Provided that we qualify as a REIT, we generally will be entitled to a deduction for dividends that we pay and therefore will not be subject to U.S. federal corporate income tax on our net income that is currently distributed to our stockholders. This treatment substantially eliminates the “double taxation” at the corporate and stockholder levels that generally results from investment in a corporation. In general, the income that we generate is taxed only at the stockholder level upon a distribution of dividends to our stockholders.

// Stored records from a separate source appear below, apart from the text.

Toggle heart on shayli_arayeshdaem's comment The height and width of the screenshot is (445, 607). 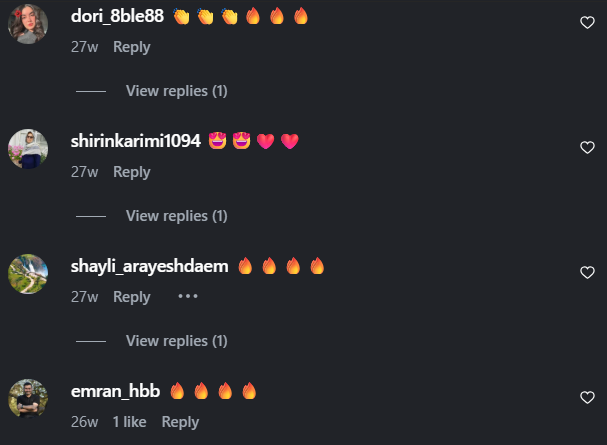[x=587, y=272]
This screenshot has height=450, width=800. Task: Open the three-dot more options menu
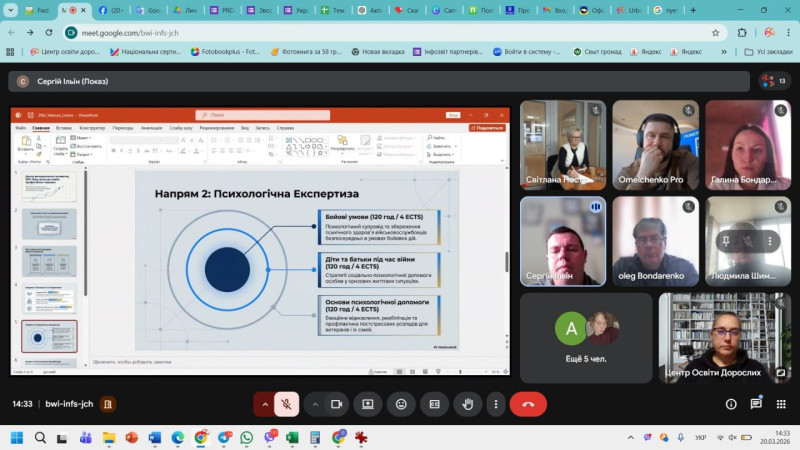tap(495, 404)
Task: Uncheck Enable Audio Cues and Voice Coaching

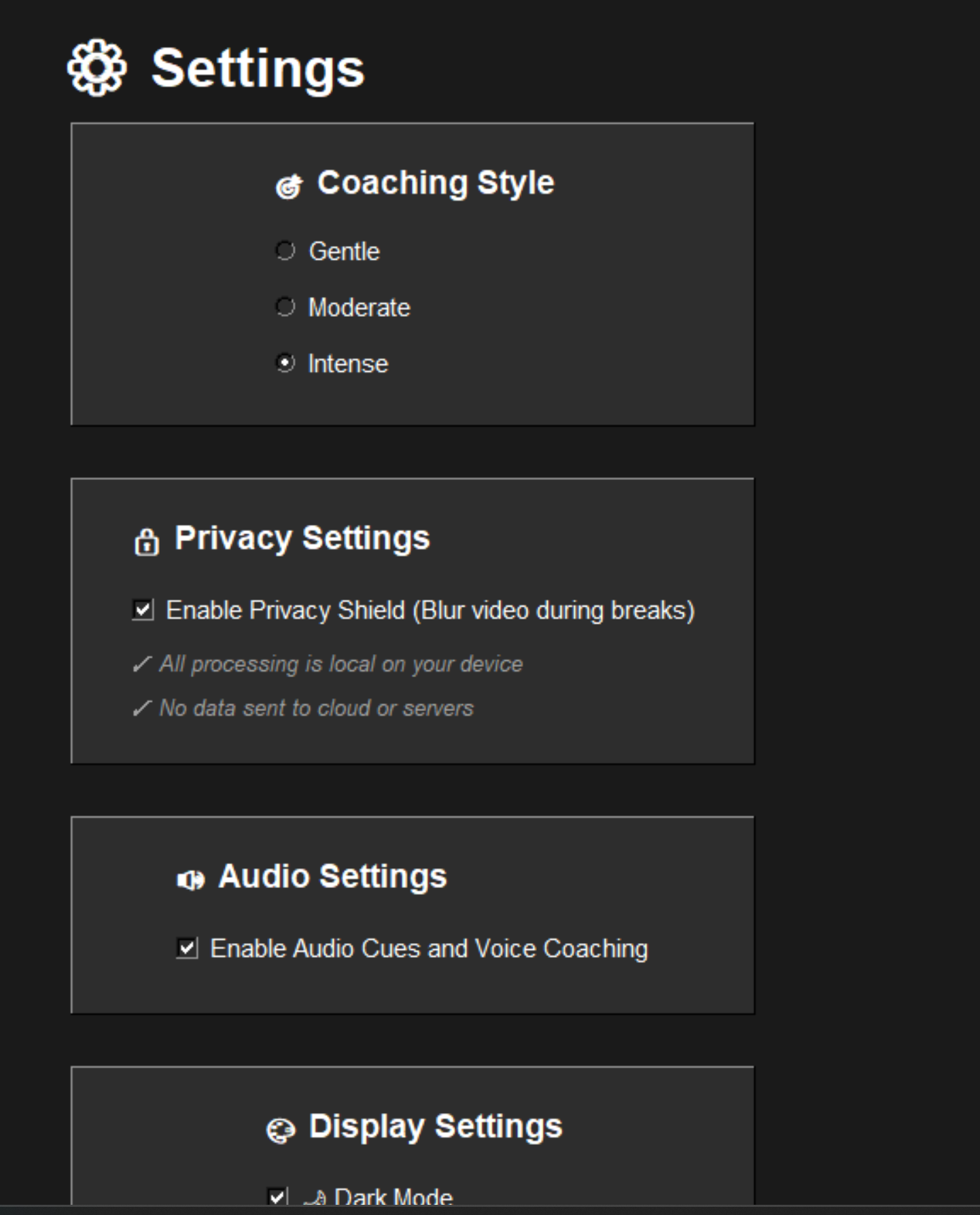Action: point(187,948)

Most domestic holders that are individuals, trusts or estates will be taxed on corporate dividends at a reduced maximum rate. With limited exceptions, however, dividends from us or from other entities that are taxed as REITs are generally not eligible for the reduced rates, and will continue to be taxed at rates applicable to ordinary income. However, stockholders that are individuals, trusts or estates are generally entitled to a deduction equal to 20% of the aggregate amount of ordinary income dividends received from a REIT (not including dividends that are eligible for the reduced rates applicable to “qualified dividend income” or treated as capital gain dividends), subject to certain limitations. See “ —Taxation of Stockholders — Taxation of Taxable Domestic Holders — Distributions. ”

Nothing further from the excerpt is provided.